* _Activity_: Whatever the listing holds, output it without alteration.

* _Data under study_:
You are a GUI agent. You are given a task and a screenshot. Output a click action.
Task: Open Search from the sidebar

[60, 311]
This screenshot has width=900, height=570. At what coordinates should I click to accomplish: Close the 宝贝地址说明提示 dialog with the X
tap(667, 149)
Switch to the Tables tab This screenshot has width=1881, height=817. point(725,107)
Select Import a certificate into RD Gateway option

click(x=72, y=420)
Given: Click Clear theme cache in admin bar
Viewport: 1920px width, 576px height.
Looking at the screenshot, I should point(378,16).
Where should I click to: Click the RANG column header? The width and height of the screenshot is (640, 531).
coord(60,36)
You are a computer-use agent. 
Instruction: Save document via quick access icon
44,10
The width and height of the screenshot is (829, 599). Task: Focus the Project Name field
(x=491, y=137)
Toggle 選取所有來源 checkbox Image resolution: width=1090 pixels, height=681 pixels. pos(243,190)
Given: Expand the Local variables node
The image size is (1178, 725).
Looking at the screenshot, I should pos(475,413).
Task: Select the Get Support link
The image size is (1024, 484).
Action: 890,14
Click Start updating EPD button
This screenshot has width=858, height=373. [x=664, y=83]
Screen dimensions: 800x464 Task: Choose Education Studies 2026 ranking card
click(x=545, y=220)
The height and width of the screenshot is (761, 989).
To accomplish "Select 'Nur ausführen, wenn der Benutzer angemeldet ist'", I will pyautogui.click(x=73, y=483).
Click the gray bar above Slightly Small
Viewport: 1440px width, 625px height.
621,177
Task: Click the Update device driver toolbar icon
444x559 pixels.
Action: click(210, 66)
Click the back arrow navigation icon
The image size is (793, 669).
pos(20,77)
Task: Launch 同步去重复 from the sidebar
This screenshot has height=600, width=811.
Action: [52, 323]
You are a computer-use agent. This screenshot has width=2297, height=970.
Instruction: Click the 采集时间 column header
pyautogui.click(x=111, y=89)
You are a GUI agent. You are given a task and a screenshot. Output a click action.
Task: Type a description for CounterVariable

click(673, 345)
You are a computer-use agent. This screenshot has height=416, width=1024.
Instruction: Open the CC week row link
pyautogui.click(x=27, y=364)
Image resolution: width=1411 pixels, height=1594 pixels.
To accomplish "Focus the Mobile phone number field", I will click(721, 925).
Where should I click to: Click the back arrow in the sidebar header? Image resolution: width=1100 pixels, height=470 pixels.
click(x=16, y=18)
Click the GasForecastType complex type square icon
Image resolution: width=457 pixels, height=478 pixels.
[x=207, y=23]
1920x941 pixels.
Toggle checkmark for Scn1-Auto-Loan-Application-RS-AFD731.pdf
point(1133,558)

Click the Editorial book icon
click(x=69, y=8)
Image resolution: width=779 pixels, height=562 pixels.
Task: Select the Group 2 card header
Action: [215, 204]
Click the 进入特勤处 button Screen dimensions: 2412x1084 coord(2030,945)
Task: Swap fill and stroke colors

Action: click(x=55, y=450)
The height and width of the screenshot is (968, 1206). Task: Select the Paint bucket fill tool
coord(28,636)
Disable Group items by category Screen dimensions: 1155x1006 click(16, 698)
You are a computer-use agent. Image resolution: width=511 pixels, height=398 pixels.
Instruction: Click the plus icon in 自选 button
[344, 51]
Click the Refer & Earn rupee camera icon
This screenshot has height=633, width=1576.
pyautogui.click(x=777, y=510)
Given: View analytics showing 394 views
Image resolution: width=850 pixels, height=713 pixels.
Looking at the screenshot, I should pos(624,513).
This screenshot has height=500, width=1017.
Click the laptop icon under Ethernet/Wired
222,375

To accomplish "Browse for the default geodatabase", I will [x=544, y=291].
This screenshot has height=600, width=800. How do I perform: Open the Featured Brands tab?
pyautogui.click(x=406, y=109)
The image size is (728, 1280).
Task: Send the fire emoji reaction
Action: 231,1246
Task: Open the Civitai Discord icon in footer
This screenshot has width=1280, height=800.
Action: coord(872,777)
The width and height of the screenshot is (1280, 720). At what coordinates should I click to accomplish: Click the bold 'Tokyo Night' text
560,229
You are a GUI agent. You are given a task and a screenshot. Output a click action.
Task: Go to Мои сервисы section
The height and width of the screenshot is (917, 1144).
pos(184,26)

* _Exercise result_:
You are a GUI agent. You are given a task and a screenshot. Output a click action.
Task: Open Search from the sidebar

[60, 311]
This screenshot has width=900, height=570. At what coordinates should I click to accomplish: Close the 宝贝地址说明提示 dialog with the X
tap(667, 149)
Switch to the Tables tab This screenshot has width=1881, height=817. point(725,107)
Select Import a certificate into RD Gateway option

click(x=72, y=420)
Given: Click Clear theme cache in admin bar
Viewport: 1920px width, 576px height.
Looking at the screenshot, I should point(378,16).
Where should I click to: Click the RANG column header? The width and height of the screenshot is (640, 531).
coord(60,36)
You are a computer-use agent. 
Instruction: Save document via quick access icon
44,10
The width and height of the screenshot is (829, 599). Task: Focus the Project Name field
(x=491, y=137)
Toggle 選取所有來源 checkbox Image resolution: width=1090 pixels, height=681 pixels. pos(243,190)
Given: Expand the Local variables node
The image size is (1178, 725).
Looking at the screenshot, I should pos(475,413).
Task: Select the Get Support link
The image size is (1024, 484).
Action: 890,14
Click Start updating EPD button
This screenshot has width=858, height=373. [x=664, y=83]
Screen dimensions: 800x464 Task: Choose Education Studies 2026 ranking card
click(x=545, y=220)
The height and width of the screenshot is (761, 989).
To accomplish "Select 'Nur ausführen, wenn der Benutzer angemeldet ist'", I will pyautogui.click(x=73, y=483).
Click the gray bar above Slightly Small
Viewport: 1440px width, 625px height.
621,177
Task: Click the Update device driver toolbar icon
444x559 pixels.
Action: click(210, 66)
Click the back arrow navigation icon
The image size is (793, 669).
pos(20,77)
Task: Launch 同步去重复 from the sidebar
This screenshot has height=600, width=811.
Action: [52, 323]
You are a computer-use agent. This screenshot has width=2297, height=970.
Instruction: Click the 采集时间 column header
pyautogui.click(x=111, y=89)
You are a GUI agent. You are given a task and a screenshot. Output a click action.
Task: Type a description for CounterVariable

click(673, 345)
You are a computer-use agent. This screenshot has height=416, width=1024.
Instruction: Open the CC week row link
pyautogui.click(x=27, y=364)
Image resolution: width=1411 pixels, height=1594 pixels.
To accomplish "Focus the Mobile phone number field", I will click(721, 925).
Where should I click to: Click the back arrow in the sidebar header? Image resolution: width=1100 pixels, height=470 pixels.
click(x=16, y=18)
Click the GasForecastType complex type square icon
Image resolution: width=457 pixels, height=478 pixels.
[x=207, y=23]
1920x941 pixels.
Toggle checkmark for Scn1-Auto-Loan-Application-RS-AFD731.pdf
point(1133,558)

Click the Editorial book icon
click(x=69, y=8)
Image resolution: width=779 pixels, height=562 pixels.
Task: Select the Group 2 card header
Action: [215, 204]
Click the 进入特勤处 button Screen dimensions: 2412x1084 coord(2030,945)
Task: Swap fill and stroke colors

Action: click(x=55, y=450)
The height and width of the screenshot is (968, 1206). Task: Select the Paint bucket fill tool
coord(28,636)
Disable Group items by category Screen dimensions: 1155x1006 click(16, 698)
You are a computer-use agent. Image resolution: width=511 pixels, height=398 pixels.
Instruction: Click the plus icon in 自选 button
[344, 51]
Click the Refer & Earn rupee camera icon
This screenshot has height=633, width=1576.
pyautogui.click(x=777, y=510)
Given: View analytics showing 394 views
Image resolution: width=850 pixels, height=713 pixels.
Looking at the screenshot, I should pos(624,513).
This screenshot has height=500, width=1017.
Click the laptop icon under Ethernet/Wired
222,375

To accomplish "Browse for the default geodatabase", I will [x=544, y=291].
This screenshot has height=600, width=800. How do I perform: Open the Featured Brands tab?
pyautogui.click(x=406, y=109)
The image size is (728, 1280).
Task: Send the fire emoji reaction
Action: 231,1246
Task: Open the Civitai Discord icon in footer
This screenshot has width=1280, height=800.
Action: coord(872,777)
The width and height of the screenshot is (1280, 720). At what coordinates should I click to accomplish: Click the bold 'Tokyo Night' text
560,229
You are a GUI agent. You are given a task and a screenshot. Output a click action.
Task: Go to Мои сервисы section
The height and width of the screenshot is (917, 1144).
pos(184,26)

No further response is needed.